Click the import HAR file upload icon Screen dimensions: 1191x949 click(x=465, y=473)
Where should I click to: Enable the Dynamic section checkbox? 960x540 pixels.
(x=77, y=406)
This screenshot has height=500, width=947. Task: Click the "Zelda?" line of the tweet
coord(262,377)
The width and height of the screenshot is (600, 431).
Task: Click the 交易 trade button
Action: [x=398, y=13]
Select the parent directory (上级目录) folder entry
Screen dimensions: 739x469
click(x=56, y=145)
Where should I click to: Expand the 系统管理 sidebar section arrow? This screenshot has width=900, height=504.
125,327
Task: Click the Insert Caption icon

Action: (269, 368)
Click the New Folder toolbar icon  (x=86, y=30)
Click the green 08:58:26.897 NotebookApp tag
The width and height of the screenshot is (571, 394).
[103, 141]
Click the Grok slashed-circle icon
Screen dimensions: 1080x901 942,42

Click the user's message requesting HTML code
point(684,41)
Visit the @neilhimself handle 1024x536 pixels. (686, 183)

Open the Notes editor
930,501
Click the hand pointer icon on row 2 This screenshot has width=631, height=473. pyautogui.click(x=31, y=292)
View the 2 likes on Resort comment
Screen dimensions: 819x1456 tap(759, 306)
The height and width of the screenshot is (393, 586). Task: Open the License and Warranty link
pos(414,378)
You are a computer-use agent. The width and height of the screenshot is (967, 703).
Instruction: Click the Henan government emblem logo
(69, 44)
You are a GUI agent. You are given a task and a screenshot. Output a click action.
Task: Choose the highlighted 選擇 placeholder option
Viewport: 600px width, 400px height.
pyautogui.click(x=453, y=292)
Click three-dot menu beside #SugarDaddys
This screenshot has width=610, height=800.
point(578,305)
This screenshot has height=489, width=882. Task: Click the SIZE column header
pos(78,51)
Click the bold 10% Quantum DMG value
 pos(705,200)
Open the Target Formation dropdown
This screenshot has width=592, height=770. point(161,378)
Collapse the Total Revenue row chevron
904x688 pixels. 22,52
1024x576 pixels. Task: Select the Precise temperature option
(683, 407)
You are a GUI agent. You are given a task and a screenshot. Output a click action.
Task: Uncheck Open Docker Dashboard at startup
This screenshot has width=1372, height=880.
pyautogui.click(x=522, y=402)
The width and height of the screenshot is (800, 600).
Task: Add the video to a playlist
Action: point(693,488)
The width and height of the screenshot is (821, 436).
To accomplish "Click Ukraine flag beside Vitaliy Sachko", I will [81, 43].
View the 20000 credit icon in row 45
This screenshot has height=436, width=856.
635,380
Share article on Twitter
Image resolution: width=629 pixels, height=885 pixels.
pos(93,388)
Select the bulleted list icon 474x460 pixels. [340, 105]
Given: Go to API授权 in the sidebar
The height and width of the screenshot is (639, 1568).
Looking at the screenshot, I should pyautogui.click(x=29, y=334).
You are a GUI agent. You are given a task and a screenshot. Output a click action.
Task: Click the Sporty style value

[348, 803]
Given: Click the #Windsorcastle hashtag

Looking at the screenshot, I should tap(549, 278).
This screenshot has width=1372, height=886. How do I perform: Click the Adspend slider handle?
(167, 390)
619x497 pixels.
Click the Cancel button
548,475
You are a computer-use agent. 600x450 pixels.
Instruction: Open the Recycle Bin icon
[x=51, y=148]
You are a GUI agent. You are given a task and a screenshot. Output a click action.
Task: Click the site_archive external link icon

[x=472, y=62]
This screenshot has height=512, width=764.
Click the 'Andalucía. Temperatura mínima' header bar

- - - -

▶ WORK REQUEST
Each line from the one containing "Collapse the Total Revenue row chevron" to the last line above must be returned exactly, and no line outside that range.

▶ EXERCISE OUTPUT
Collapse the Total Revenue row chevron
904x688 pixels. 22,52
1024x576 pixels. Task: Select the Precise temperature option
(683, 407)
You are a GUI agent. You are given a task and a screenshot. Output a click action.
Task: Uncheck Open Docker Dashboard at startup
This screenshot has width=1372, height=880.
pyautogui.click(x=522, y=402)
The width and height of the screenshot is (800, 600).
Task: Add the video to a playlist
Action: point(693,488)
The width and height of the screenshot is (821, 436).
To accomplish "Click Ukraine flag beside Vitaliy Sachko", I will [81, 43].
View the 20000 credit icon in row 45
This screenshot has height=436, width=856.
635,380
Share article on Twitter
Image resolution: width=629 pixels, height=885 pixels.
pos(93,388)
Select the bulleted list icon 474x460 pixels. [340, 105]
Given: Go to API授权 in the sidebar
The height and width of the screenshot is (639, 1568).
Looking at the screenshot, I should pyautogui.click(x=29, y=334).
You are a GUI agent. You are given a task and a screenshot. Output a click action.
Task: Click the Sporty style value

[348, 803]
Given: Click the #Windsorcastle hashtag

Looking at the screenshot, I should tap(549, 278).
This screenshot has width=1372, height=886. How do I perform: Click the Adspend slider handle?
(167, 390)
619x497 pixels.
Click the Cancel button
548,475
You are a computer-use agent. 600x450 pixels.
Instruction: Open the Recycle Bin icon
[x=51, y=148]
You are a GUI agent. You are given a task and a screenshot. Output a click action.
Task: Click the site_archive external link icon

[x=472, y=62]
This screenshot has height=512, width=764.
Click the 'Andalucía. Temperatura mínima' header bar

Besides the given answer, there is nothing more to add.